L'intrigue de Sommeil blanc s'inspire d'un livre du romancier Georges-Jean Arnaud intitulé "Enfantasme", mystérieux portrait de femme à l'aurée du thriller psychologique paru en 1976. Le livre avait obtenu le Prix Mystère de la Critique, et avait déjà été adapté pour le cinéma en 1978 par Sergio Gobbi sous le titre "L'Enfant de la Nuit", une coproduction franco-italienne avec Jean-Claude Bouillon et Agostina Belli. Pour Sommeil blanc, ce que désirait le réalisateur Jean-Paul Guyon était de placer son film à la croisée des genres, entre le mélodrame et le thriller, tout en passant par le conte de fées. Pour parvenir à cela, il fallait "partir d'une situation réaliste et travailler l'intériorité du personnage principal", explique le cinéaste.

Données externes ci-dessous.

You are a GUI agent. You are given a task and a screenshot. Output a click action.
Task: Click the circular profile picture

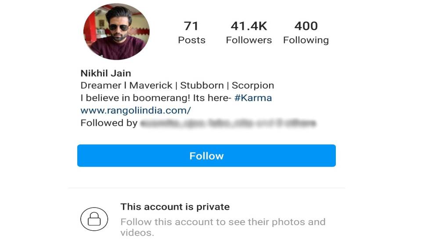pos(116,32)
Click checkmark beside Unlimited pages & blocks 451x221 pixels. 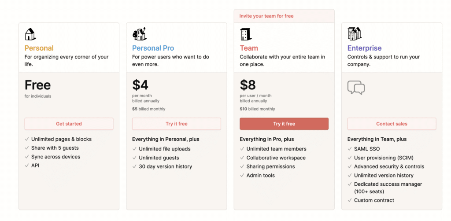point(27,139)
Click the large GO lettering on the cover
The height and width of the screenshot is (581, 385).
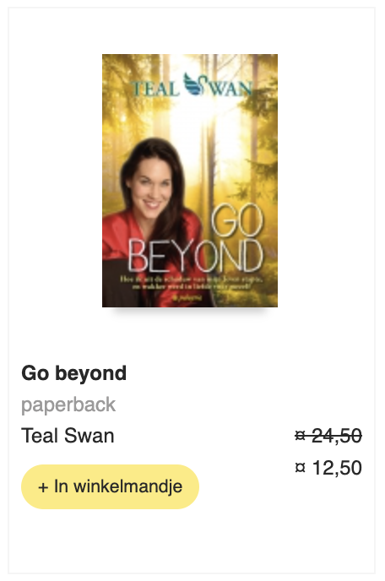click(236, 221)
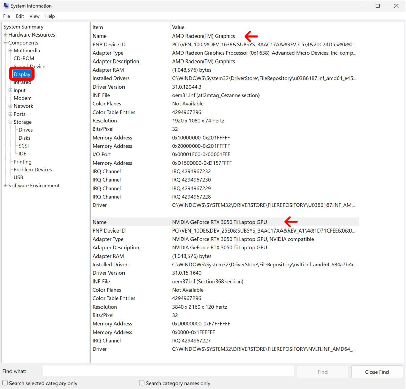Screen dimensions: 406x389
Task: Select the Problem Devices category
Action: click(32, 169)
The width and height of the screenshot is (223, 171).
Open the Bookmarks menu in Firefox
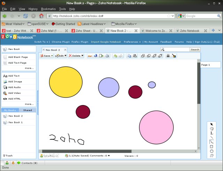pyautogui.click(x=48, y=9)
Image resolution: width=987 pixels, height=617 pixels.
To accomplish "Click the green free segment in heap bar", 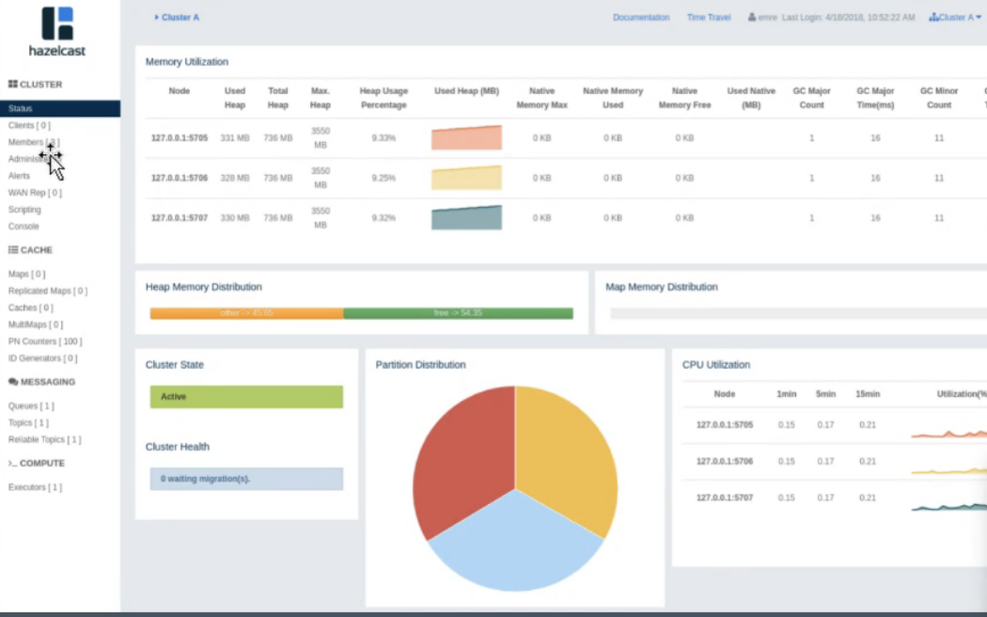I will tap(459, 313).
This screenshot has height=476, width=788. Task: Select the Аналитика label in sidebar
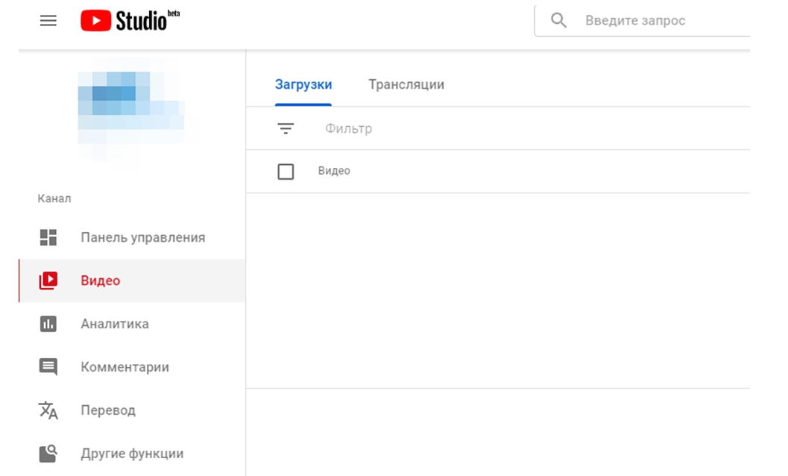[115, 324]
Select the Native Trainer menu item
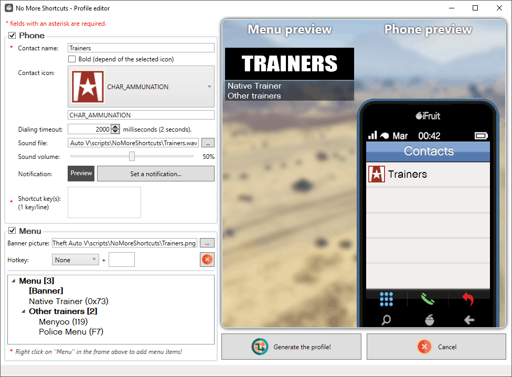The image size is (512, 377). [69, 301]
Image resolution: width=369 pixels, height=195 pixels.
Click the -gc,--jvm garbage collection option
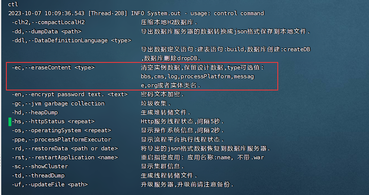pyautogui.click(x=58, y=103)
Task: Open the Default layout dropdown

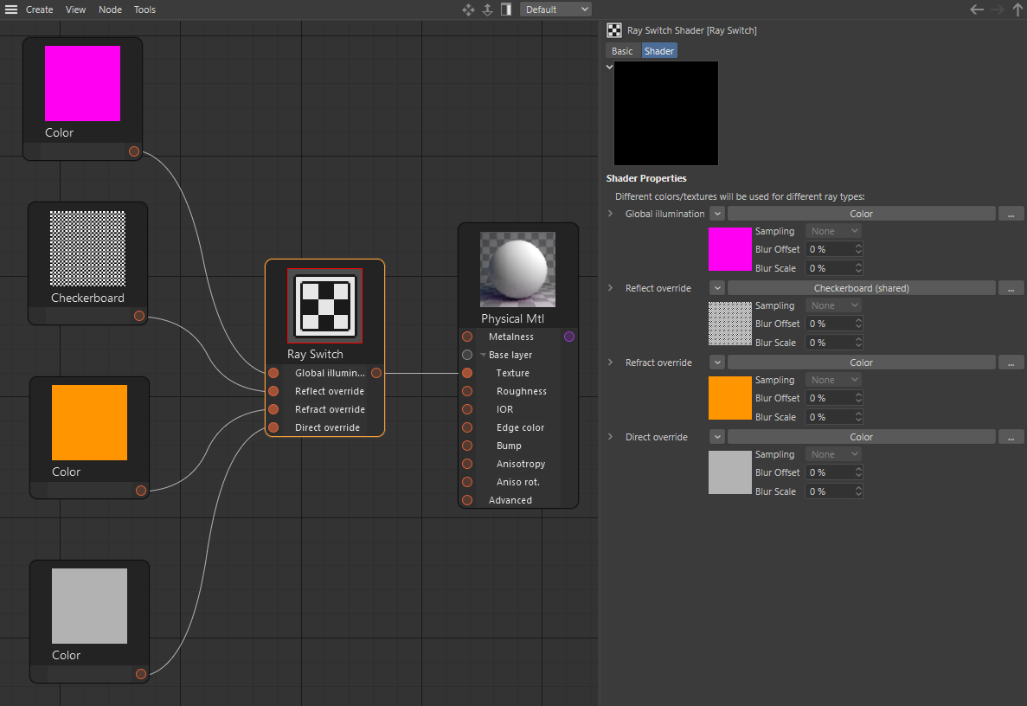Action: (x=556, y=10)
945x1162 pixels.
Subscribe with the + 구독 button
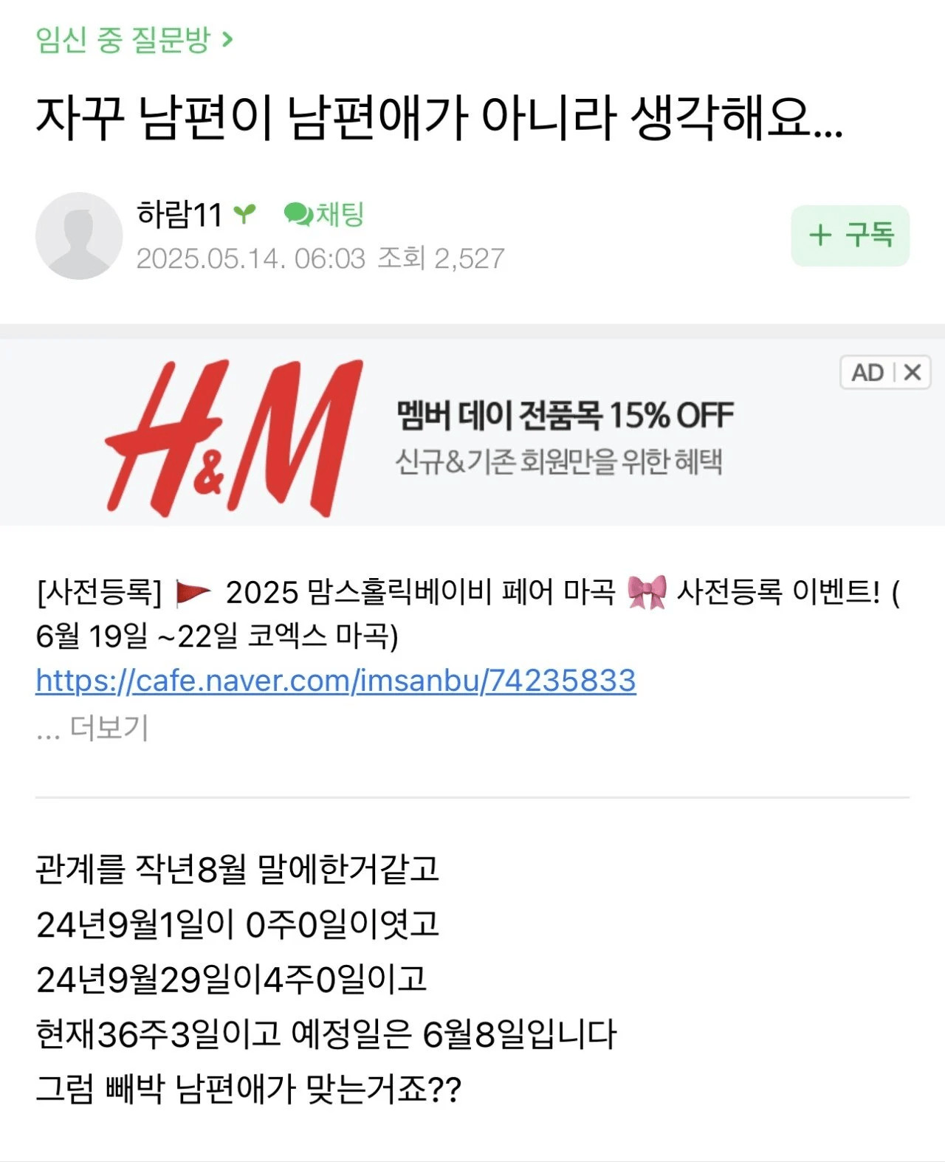[851, 236]
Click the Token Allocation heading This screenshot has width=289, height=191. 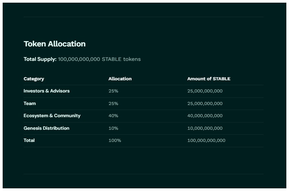tap(54, 44)
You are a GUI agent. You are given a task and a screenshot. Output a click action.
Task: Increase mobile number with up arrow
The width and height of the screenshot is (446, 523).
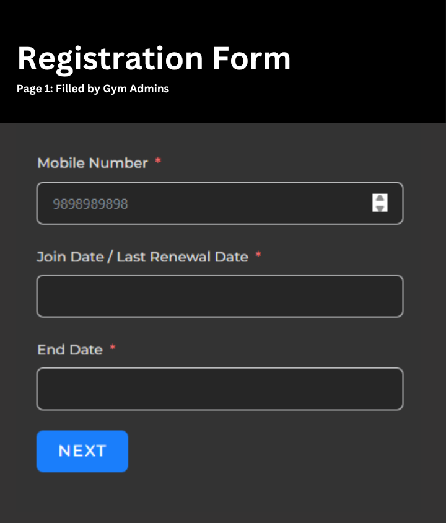pos(380,198)
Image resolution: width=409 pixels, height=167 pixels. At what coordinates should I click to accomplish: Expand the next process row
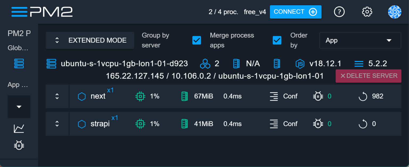57,96
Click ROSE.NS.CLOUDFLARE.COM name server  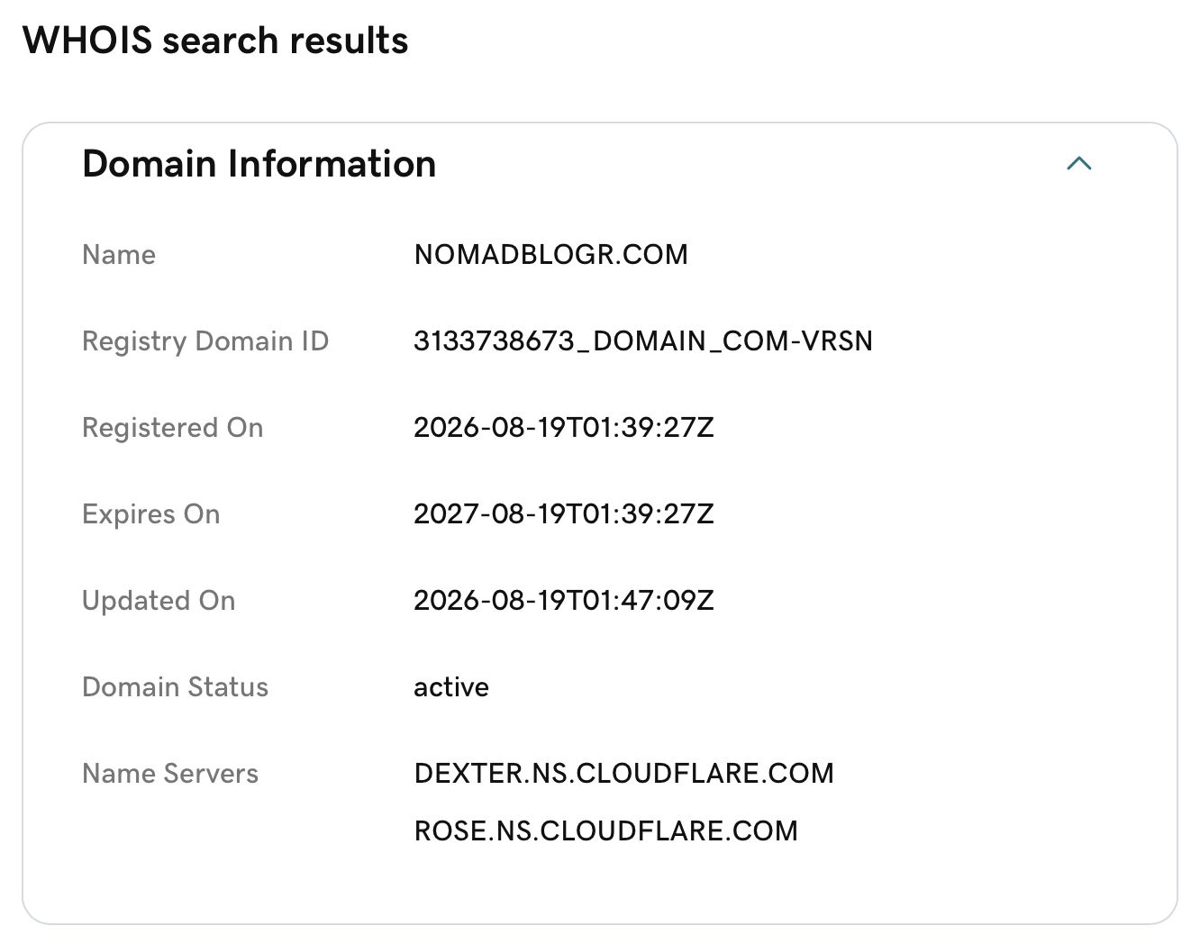(606, 831)
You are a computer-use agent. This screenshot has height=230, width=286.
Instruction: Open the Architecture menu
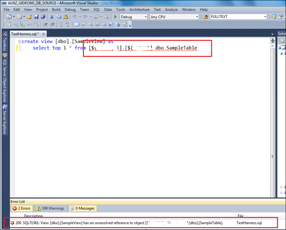139,9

La référence au conte est très présente dans le film de Jean-Paul Guyon : "Il y a quelque chose de "La belle au bois dormant" (...) , affirme le cinéaste. Pour moi, il pourrait commencer par "Il était une fois", sauf que ce n'est pas un prince charmant qui vient réveiller la princesse endormie mais son démon intérieur." Pour accentuer cette référence, le réalisateur a demandé au compositeur David Moreau de rendre, à travers la musique, un certain lyrisme propre à l'univers féérique.